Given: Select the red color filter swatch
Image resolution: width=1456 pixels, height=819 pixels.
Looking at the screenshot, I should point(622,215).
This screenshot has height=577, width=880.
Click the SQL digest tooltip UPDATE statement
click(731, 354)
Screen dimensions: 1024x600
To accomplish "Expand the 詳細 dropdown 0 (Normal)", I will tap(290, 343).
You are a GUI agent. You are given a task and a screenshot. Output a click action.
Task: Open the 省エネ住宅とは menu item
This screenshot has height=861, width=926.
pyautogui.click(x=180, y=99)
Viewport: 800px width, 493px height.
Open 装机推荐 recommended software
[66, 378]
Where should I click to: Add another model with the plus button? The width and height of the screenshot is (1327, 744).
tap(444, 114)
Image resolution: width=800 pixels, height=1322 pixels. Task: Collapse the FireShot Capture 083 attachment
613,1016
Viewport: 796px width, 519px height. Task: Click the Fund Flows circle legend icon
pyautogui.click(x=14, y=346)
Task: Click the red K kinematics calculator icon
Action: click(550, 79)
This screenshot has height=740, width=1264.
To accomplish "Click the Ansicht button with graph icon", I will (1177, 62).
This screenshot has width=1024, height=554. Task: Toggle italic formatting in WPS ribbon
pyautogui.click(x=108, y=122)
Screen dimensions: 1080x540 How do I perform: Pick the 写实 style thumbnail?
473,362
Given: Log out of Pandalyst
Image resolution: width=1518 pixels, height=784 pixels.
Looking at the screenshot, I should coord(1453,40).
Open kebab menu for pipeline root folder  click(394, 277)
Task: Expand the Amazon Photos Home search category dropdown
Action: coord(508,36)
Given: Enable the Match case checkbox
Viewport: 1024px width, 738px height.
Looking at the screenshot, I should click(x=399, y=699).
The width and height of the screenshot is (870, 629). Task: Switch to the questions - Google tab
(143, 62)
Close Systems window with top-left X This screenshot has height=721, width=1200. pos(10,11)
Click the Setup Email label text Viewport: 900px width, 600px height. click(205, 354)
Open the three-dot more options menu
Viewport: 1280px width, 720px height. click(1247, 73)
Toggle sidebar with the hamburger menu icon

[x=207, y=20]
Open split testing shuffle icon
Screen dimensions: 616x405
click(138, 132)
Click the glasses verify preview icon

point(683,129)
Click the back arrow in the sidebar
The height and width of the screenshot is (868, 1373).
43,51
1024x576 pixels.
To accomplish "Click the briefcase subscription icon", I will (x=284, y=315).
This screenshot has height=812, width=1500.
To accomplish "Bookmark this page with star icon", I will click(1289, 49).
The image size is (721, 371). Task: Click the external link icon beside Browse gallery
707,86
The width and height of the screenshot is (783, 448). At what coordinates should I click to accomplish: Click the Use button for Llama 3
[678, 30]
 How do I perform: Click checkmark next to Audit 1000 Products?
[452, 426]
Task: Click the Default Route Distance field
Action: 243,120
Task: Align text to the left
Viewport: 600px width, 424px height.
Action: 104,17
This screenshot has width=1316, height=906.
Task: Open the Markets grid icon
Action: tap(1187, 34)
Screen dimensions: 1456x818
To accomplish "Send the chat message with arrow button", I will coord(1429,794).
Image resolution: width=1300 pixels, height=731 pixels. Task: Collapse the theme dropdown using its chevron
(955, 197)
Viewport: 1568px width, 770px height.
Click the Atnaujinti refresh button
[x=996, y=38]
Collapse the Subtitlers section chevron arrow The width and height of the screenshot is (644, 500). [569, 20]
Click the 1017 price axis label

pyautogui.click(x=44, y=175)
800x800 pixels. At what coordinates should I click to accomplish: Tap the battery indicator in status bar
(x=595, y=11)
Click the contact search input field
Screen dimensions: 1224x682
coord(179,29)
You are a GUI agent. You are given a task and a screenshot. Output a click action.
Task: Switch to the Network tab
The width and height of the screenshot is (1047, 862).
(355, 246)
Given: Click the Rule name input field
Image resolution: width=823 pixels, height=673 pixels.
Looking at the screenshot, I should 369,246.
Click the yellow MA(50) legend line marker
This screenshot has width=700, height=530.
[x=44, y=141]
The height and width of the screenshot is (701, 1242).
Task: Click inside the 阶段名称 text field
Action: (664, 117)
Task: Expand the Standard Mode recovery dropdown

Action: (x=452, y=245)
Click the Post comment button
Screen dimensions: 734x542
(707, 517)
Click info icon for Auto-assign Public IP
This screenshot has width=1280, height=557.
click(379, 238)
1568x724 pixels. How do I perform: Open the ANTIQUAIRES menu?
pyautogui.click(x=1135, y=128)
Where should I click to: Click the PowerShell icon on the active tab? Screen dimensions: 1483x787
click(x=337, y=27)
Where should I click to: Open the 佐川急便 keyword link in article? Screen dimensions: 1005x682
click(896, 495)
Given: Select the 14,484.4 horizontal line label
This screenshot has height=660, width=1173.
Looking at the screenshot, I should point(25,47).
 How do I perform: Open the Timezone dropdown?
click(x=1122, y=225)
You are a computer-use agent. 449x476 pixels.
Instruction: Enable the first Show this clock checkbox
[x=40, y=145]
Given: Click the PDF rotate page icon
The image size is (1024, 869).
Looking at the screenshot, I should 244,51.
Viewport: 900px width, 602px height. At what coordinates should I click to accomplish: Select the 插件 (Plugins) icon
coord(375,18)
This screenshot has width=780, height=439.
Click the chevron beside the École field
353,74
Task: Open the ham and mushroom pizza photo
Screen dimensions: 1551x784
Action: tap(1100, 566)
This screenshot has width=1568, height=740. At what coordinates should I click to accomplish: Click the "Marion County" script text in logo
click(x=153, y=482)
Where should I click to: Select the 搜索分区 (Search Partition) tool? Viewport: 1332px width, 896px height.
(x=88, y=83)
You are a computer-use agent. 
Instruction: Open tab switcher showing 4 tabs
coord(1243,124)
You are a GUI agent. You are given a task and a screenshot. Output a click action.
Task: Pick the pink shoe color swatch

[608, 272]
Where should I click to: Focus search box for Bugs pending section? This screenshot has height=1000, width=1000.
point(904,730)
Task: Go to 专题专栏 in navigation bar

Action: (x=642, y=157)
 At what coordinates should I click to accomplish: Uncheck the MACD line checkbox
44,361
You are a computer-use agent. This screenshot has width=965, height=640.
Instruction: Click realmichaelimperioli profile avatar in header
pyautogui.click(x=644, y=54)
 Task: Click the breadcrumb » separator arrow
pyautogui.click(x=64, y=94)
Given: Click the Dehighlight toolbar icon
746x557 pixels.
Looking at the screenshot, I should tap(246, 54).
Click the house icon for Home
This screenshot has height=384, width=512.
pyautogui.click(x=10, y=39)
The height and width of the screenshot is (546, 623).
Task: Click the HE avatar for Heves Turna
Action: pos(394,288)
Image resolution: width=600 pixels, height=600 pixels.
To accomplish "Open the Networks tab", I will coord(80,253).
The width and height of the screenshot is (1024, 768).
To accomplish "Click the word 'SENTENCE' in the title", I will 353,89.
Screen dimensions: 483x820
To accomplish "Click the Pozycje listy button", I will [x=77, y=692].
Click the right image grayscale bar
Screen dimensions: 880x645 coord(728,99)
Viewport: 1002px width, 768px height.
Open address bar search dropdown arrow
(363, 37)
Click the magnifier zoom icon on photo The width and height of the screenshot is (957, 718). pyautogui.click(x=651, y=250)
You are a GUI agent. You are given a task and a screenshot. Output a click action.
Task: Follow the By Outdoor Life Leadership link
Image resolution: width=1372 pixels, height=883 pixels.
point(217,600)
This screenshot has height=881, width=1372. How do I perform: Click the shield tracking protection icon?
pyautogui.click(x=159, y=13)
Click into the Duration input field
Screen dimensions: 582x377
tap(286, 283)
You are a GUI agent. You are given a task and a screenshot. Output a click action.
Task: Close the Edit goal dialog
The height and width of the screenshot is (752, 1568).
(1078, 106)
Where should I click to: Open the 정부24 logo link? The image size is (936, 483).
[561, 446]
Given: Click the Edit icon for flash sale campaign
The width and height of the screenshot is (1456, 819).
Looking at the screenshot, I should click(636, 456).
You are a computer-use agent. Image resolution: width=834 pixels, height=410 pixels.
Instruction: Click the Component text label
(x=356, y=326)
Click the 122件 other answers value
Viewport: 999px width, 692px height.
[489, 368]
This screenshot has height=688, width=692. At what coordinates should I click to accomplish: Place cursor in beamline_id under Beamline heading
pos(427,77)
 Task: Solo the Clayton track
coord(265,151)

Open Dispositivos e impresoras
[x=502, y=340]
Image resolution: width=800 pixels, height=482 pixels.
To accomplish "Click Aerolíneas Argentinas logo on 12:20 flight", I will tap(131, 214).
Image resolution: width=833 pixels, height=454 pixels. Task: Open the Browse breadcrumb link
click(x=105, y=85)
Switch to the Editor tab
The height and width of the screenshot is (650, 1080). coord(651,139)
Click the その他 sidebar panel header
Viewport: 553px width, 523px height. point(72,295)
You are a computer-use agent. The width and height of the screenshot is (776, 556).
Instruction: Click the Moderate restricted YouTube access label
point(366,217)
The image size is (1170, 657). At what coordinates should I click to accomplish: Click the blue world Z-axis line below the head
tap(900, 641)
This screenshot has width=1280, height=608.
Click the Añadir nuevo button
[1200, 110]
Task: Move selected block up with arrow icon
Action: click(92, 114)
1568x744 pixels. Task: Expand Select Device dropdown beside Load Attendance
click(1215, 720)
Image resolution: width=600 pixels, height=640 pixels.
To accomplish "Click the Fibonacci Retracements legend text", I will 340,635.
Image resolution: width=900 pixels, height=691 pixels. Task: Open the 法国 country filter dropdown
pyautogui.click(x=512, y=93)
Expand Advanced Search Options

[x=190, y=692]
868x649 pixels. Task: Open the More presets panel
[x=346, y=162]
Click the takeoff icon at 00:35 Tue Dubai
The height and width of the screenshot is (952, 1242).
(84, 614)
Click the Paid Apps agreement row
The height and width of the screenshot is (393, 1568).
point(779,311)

[WHAT IS NEEDED] Copy each line of the listing that contains the string "will".

[RESPONSE TO THE EXERCISE]
To accomplish "Expand the 詳細 dropdown 0 (Normal)", I will tap(290, 343).
To accomplish "Click the Ansicht button with graph icon", I will (1177, 62).
To accomplish "Click the briefcase subscription icon", I will (x=284, y=315).
To accomplish "Bookmark this page with star icon", I will click(1289, 49).
To accomplish "Send the chat message with arrow button", I will coord(1429,794).
To accomplish "Open the Networks tab", I will coord(80,253).
To accomplish "Click the word 'SENTENCE' in the title", I will 353,89.
To accomplish "Click the Pozycje listy button", I will [x=77, y=692].
To accomplish "Click Aerolíneas Argentinas logo on 12:20 flight", I will tap(131, 214).
To accomplish "Click the Fibonacci Retracements legend text", I will 340,635.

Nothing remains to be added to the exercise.